**Extracted text**
+ + +

Woodland replied that no company has made application because there’s not enough revenue in Anna Maria for a cell tower. That will change in the near future, he predicted, and the city should let the industry decide when it’s ready for an application.

Yetter suggested a cell tower on the recently purchased lots across from the city pier might provide a revenue stream to help pay for that purchase.

All three candidates stated opposition to a 65-foot-high-rise bridge to replace the Anna Maria Island Bridge, and believe a compromise height for a mid-level bridge would be sufficient.


Holmes Beach

The candidates for the three seats up for election Nov. 8 are incumbent Commissioners Pat Morton, David Zaccagnino and Al Robertson and the challengers are Jean Peelen and Andy Sheridan. Sheridan gave notice he could not attend, while Robinson RSVP’d the LWV but did not attend the forum.

The No. 1 issue emerging from the candidates was development, particularly development of large multi-bedroom visitor accommodations in residential neighborhoods.

Morton said developers have found a loophole in the city code allowing them to tear down older properties and build large rental homes with six or more bedrooms.

“The big rental houses are coming. We can’t stop it, but we can put parameters on it,” Morton said.

The whole issue is driven by tourism, he said.

Peelen is a retired civil rights attorney who was unsuccessful in her first campaign for the commission.

But she’s adamant in her desire to “give back to the community.”

Her major concern is that the interest of the residents is taking a back seat to tourism.

The current commission has “done a great job” with handling the city’s revenue and budgets, but she wants the city to be “pro-active” against the push for more rental properties.

Zaccagnino also said growth issues would be a major focus of the future commission.

“Let’s refocus on what’s happening in our city,” he said and examine how to limit the proliferation of rental properties.

He also wants the Manatee County Tourist Development Council to return more funds to the city.

“Too much tax goes off-Island and is not returned to the city. We only get back about 10 percent of the taxes we pay,” he said.

The candidates were in favor of the city’s police department and had little to no interest in pursuing law enforcement services from the Manatee County Sheriff’s Office.

Robinson, who was not present, has often said the department costs the city too much money.

Zaccagnino said the police department is” not a huge budgetary issue.” If it were, he would favor looking at alternatives or reducing its size.

He indicated that he favors looking at consolidation of services with other Island cities, including trash pickup and building department services.

Morton agreed. “Citizens like the police department,” he said.

The numbers produced by Robinson about the department are “funny numbers” that do not reflect reality, Morton noted.

Peelen said the overall cost of the department is not too much money for what the city gets, but she was surprised to learn the pension Chief Jay Romine will get when he retires.

“I won’t know enough of the details until I am elected,” she said, “but we do need to look at incoming salaries. They are great officers. I don’t agree with the tactics used by the commissioner (Robinson), who is not here, but I don’t disagree with some of his basic points.”

All three candidates favored the city taking control of the concession at the Manatee Public Beach. There is a lot of revenue involved, and the city does not seem to be getting a fair share. Annexation should be addressed, Zaccagnino said.

+ + +

**Jobs**
- A) Using the forum report, decide whether each statement agrees with it: (i) Sheridan attended the Holmes Beach forum; (ii) Zaccagnino said the city gets back about 10 percent of the taxes it pays; (iii) Peelen won her first campaign for the commission. Answer yes or no for each, quoting the words that decide it.
- B) Reproduce the passage of the forum report between "The numbers produced" and "addressed, Zaccagnino said.", inclusive.
- C) According to the forum report, what kind of homes did Morton say a loophole in the city code lets developers build?

+ + +

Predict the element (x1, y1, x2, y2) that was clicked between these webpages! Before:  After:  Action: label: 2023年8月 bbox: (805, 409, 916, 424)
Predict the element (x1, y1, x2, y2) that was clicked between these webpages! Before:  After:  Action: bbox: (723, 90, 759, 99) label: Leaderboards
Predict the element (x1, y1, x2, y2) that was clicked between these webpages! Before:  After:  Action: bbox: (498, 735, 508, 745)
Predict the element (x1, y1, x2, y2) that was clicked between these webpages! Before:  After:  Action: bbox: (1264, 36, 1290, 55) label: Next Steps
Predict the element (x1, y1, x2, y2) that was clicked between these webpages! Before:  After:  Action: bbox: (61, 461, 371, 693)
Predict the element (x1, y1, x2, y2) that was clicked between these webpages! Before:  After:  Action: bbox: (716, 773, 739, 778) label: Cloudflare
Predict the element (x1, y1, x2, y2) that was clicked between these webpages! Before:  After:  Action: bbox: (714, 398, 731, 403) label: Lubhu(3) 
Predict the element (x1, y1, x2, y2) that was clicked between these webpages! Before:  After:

+ + +

**Outputs for the tasks**
- A)
(i) No: "Sheridan gave notice he could not attend"
(ii) Yes: "We only get back about 10 percent of the taxes we pay"
(iii) No: "who was unsuccessful in her first campaign for the commission"

- B)
The numbers produced by Robinson about the department are “funny numbers” that do not reflect reality, Morton noted.

Peelen said the overall cost of the department is not too much money for what the city gets, but she was surprised to learn the pension Chief Jay Romine will get when he retires.

“I won’t know enough of the details until I am elected,” she said, “but we do need to look at incoming salaries. They are great officers. I don’t agree with the tactics used by the commissioner (Robinson), who is not here, but I don’t disagree with some of his basic points.”

All three candidates favored the city taking control of the concession at the Manatee Public Beach. There is a lot of revenue involved, and the city does not seem to be getting a fair share. Annexation should be addressed, Zaccagnino said.

- C) Large rental homes with six or more bedrooms.